To reduce redundant computations, we use a logical “and” operation, so that if one of the conditions is not met, the algorithm will not perform the further comparison.

The indices of elements matching the criteria are collected in a tuple list. Note that the indices of the original array are different from the indices of the expanded array! Therefore we reduce the indices by -1.

import numpy as np


data = np.array([[-210, 2, 0, -150],
                 [4, -1, -60, 10],
                 [0, 0, -110, 10],
                 [-50, -11, -2, 10]])




a = np.pad(data, (1, 1),
           mode='constant',
           constant_values=(np.amax(data), np.amax(data)))
loc_min = []
rows = a.shape[0]
cols = a.shape[1]


for ix in range(0, rows - 1):
    for iy in range(0, cols - 1):
        if a[ix, iy] < a[ix, iy + 1] and a[ix, iy] < a[ix, iy - 1] and 
           a[ix, iy] < a[ix + 1, iy] and a[ix, iy] < a[ix + 1, iy - 1] and 
           a[ix, iy] < a[ix + 1, iy + 1] and a[ix, iy] < a[ix - 1, iy] and 
           a[ix, iy] < a[ix - 1, iy - 1] and a[ix, iy] < a[ix - 1, iy + 1]:
            temp_pos = (ix-1, iy-1)
            loc_min.append(temp_pos)


print(loc_min)
# [(0, 0), (0, 3), (2, 2), (3, 0)]

Method 3: Using scipy’s ndimage minimum filter

Fortunately, there is also a SciPy function for this task:

scipy.ndimage.minimum_filter(input, 
                             size = None, 
                             footprint = None, 
                             output = None, 
                             mode = 'reflect', 
                             cval = 0.0, 
                             origin = 0) 

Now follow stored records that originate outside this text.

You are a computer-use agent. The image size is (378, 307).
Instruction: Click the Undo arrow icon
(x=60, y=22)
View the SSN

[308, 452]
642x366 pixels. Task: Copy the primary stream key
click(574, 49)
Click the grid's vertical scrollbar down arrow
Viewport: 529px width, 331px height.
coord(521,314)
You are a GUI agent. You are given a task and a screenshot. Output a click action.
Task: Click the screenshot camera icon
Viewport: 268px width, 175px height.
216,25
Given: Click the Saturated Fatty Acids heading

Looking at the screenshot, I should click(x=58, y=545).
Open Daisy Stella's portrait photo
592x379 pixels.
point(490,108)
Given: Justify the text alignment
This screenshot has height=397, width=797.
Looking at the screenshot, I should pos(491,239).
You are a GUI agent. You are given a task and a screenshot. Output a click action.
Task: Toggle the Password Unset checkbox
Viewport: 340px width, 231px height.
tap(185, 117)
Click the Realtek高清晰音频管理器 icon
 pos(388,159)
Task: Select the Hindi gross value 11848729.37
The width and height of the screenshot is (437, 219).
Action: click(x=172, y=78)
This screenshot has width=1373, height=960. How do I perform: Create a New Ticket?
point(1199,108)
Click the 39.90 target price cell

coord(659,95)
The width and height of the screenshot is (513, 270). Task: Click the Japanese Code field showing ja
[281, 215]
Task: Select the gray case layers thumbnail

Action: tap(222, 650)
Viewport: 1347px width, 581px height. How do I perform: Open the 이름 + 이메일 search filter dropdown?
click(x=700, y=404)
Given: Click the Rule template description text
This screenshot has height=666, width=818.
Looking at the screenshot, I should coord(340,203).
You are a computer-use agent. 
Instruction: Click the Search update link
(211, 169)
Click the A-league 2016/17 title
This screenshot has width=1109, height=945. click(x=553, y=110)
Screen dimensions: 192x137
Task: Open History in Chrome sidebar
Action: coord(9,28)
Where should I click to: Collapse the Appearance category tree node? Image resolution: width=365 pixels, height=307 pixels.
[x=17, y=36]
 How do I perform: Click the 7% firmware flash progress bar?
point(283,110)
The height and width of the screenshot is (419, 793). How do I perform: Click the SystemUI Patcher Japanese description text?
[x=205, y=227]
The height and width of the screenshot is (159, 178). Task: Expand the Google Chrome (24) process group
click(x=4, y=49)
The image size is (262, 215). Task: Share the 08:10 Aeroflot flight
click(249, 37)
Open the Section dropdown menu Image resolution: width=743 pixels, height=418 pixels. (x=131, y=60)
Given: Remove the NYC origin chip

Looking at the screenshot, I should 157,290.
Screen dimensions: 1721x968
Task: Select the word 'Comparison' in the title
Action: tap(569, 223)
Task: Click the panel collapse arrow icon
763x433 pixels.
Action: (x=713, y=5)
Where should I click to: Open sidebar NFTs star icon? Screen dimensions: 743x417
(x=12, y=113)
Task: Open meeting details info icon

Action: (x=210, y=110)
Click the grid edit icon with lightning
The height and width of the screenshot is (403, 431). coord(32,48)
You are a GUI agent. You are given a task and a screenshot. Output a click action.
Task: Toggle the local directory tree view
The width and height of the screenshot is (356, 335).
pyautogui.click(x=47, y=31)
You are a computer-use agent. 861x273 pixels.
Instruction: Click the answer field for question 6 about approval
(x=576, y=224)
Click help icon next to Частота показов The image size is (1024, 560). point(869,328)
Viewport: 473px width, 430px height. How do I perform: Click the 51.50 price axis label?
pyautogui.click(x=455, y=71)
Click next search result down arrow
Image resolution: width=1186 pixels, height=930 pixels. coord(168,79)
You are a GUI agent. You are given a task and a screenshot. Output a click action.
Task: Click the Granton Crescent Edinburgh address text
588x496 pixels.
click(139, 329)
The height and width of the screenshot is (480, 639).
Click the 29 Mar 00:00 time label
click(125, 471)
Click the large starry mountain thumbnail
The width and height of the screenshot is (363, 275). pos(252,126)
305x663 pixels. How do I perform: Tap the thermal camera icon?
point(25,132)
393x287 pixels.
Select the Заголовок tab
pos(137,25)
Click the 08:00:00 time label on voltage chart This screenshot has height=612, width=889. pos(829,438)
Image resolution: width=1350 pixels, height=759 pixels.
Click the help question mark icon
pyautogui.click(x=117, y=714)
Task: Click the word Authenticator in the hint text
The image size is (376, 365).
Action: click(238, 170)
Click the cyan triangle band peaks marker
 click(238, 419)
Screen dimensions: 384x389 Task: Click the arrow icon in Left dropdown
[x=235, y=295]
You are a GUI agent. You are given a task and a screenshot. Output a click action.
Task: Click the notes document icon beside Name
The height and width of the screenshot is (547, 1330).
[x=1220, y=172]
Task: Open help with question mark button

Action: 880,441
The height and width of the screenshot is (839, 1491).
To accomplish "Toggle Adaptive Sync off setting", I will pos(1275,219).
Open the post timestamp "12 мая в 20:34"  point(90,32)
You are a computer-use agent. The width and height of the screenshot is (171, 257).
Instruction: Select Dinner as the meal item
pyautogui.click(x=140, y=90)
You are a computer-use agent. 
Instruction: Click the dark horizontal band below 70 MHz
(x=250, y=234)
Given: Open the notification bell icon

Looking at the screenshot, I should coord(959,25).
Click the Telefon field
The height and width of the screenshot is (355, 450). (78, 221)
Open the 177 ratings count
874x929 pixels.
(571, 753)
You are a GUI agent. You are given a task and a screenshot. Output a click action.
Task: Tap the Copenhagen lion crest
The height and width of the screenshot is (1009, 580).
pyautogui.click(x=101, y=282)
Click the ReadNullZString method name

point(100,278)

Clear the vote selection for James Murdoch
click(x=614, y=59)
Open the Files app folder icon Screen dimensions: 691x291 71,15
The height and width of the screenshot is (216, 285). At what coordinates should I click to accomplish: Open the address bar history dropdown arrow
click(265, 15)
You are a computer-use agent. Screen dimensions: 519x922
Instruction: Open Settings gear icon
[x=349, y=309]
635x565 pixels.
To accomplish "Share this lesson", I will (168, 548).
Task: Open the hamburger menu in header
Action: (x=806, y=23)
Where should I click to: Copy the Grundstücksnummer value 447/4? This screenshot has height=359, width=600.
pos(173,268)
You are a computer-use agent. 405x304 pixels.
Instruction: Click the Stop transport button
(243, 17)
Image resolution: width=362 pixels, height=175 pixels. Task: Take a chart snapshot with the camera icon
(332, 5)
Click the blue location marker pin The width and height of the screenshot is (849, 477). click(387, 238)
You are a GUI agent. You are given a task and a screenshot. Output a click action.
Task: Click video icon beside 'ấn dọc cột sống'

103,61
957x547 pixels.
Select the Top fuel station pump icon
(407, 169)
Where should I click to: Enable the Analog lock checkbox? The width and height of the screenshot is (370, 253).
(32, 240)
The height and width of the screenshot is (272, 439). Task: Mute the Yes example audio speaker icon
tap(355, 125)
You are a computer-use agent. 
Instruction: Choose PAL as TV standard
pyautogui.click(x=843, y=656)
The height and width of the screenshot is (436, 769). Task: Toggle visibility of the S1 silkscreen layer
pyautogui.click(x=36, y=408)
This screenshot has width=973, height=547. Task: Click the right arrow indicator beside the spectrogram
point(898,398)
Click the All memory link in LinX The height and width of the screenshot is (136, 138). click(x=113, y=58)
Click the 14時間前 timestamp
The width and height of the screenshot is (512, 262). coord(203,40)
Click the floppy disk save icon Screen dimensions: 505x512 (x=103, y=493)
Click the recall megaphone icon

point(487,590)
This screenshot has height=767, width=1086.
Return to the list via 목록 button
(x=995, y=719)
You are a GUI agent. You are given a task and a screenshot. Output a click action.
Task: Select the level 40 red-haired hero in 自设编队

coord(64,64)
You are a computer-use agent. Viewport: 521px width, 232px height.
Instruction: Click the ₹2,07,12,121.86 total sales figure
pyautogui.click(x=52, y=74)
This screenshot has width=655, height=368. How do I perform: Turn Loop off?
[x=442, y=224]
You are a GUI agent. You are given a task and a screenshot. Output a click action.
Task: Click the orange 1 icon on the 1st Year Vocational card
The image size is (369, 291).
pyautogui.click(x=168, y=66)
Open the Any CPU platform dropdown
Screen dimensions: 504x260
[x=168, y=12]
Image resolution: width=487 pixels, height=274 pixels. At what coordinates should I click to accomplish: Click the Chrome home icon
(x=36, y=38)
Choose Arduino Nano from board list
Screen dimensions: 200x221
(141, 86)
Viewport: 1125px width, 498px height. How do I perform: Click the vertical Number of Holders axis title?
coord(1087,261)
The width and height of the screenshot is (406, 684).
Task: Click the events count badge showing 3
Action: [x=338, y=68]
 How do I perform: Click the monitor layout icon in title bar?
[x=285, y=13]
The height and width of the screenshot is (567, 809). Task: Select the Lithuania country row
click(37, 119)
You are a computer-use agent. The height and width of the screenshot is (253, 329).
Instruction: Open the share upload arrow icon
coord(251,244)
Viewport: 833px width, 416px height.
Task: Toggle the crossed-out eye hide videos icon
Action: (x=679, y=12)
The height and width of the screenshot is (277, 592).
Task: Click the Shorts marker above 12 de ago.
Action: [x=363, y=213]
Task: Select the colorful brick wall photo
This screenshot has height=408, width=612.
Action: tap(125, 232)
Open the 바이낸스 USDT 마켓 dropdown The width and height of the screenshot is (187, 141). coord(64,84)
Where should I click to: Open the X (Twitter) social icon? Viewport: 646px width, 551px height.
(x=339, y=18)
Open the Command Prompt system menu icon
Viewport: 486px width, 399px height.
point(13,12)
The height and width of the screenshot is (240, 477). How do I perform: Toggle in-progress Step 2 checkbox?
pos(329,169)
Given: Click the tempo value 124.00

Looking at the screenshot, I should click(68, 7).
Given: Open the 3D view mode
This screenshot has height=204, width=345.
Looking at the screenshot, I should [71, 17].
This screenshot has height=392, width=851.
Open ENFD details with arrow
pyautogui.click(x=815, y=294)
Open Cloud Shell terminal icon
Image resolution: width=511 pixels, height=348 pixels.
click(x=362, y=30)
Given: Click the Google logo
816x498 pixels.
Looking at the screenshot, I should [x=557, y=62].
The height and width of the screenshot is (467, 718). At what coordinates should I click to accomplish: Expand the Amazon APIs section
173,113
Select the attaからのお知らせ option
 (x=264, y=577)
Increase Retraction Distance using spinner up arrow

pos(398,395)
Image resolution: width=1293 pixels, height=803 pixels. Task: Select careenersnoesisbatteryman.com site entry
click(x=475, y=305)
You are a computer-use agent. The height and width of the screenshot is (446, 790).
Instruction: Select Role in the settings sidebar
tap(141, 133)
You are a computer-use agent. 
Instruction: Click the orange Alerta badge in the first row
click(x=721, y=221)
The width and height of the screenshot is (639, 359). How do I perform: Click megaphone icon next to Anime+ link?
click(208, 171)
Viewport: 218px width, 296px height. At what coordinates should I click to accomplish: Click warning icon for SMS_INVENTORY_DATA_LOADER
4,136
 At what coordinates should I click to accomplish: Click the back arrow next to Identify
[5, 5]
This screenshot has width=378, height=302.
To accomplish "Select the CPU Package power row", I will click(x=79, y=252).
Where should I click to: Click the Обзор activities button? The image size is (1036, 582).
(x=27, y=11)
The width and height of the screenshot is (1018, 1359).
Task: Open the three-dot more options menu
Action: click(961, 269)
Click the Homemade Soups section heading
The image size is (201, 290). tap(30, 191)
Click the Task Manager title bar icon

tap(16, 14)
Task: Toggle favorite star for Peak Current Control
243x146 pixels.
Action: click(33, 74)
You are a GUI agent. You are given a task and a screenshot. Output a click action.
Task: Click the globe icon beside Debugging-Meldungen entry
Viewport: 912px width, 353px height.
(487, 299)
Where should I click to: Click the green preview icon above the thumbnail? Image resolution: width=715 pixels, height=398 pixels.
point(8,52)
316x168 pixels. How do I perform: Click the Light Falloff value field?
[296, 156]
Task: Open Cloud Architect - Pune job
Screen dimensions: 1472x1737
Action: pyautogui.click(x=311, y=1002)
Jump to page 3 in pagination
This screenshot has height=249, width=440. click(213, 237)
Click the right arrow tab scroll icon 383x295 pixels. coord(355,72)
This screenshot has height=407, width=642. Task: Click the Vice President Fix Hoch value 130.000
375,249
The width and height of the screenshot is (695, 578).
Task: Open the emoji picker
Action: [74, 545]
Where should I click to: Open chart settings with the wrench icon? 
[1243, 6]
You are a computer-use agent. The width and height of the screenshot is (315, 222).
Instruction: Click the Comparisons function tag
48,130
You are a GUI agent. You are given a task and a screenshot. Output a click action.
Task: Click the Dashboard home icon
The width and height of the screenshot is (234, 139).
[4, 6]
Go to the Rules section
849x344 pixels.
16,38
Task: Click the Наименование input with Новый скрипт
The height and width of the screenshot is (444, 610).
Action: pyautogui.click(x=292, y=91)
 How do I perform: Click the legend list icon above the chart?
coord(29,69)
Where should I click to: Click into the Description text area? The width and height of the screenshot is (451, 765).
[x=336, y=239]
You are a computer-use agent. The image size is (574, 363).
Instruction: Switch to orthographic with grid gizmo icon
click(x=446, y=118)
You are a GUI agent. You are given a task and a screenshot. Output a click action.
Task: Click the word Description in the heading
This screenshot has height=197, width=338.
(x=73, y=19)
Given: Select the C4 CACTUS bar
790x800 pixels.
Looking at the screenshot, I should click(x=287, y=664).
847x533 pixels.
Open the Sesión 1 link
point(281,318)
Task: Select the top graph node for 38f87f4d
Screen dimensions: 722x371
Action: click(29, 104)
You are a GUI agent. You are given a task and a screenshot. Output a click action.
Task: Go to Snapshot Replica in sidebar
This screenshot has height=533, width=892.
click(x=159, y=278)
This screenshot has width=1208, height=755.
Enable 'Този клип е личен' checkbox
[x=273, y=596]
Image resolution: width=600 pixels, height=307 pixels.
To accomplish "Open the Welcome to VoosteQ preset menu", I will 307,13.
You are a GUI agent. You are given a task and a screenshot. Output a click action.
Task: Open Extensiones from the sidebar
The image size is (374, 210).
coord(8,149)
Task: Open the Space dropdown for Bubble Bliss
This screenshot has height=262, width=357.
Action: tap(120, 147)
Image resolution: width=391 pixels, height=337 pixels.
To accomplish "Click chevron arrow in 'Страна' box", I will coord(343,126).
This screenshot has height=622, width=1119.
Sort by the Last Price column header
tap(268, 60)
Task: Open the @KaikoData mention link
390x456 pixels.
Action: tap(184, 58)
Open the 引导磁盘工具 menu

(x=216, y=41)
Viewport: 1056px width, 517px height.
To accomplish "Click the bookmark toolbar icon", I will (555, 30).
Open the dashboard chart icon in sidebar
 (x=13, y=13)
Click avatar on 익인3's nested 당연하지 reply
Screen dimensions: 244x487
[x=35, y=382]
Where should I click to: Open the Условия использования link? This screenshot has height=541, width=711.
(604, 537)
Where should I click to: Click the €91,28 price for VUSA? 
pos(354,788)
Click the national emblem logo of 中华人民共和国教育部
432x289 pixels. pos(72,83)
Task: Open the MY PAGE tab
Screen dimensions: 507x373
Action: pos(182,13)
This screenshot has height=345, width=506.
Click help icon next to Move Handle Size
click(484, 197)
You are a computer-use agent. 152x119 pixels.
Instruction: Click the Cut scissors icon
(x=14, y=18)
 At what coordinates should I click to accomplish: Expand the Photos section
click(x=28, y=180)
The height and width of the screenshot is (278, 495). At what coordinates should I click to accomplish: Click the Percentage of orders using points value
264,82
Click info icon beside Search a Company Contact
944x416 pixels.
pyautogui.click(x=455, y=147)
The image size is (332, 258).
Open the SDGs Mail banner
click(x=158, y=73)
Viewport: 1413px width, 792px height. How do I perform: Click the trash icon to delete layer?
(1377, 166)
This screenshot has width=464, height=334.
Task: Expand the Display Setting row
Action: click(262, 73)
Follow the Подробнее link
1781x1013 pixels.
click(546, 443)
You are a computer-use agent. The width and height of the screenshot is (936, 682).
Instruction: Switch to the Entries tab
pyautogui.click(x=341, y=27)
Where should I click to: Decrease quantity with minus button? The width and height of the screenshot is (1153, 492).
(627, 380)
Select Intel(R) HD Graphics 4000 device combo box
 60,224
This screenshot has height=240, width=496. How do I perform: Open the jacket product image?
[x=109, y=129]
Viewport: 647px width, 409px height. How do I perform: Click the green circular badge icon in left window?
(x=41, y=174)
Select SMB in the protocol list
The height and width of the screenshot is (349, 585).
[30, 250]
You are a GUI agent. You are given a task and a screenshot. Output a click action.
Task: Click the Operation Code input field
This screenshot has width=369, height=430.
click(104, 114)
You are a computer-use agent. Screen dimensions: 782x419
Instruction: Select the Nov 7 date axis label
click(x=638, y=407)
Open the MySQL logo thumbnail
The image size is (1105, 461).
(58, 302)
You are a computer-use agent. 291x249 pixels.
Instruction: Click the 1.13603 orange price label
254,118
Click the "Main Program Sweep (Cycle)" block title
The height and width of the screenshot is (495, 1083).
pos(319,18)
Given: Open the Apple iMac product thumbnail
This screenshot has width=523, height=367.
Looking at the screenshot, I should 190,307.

It creates a Boolean array, where local minima are ’True’.

  • The ‘size‘ parameter is used, which specifies the shape taken from the input array at each element position, to define the input to the filter function.
  • The footprint is a Boolean array that specifies (implicitly) a shape, but also which of the elements within the shape are passed to the filter function.
  • The mode parameter determines how the input array is extended when the filter overlaps a border. By passing a sequence of modes of length equal to the number of dimensions of the input array, different modes can be specified along each axis.
  • Here, the ‘constant‘ parameter is specified, so the input is expanded by filling all values beyond the boundary with the same constant value specified by the ‘cval‘ parameter. The value of ‘cval‘ is set to the global maximum, ensuring that any local minimum on the boundary is also found.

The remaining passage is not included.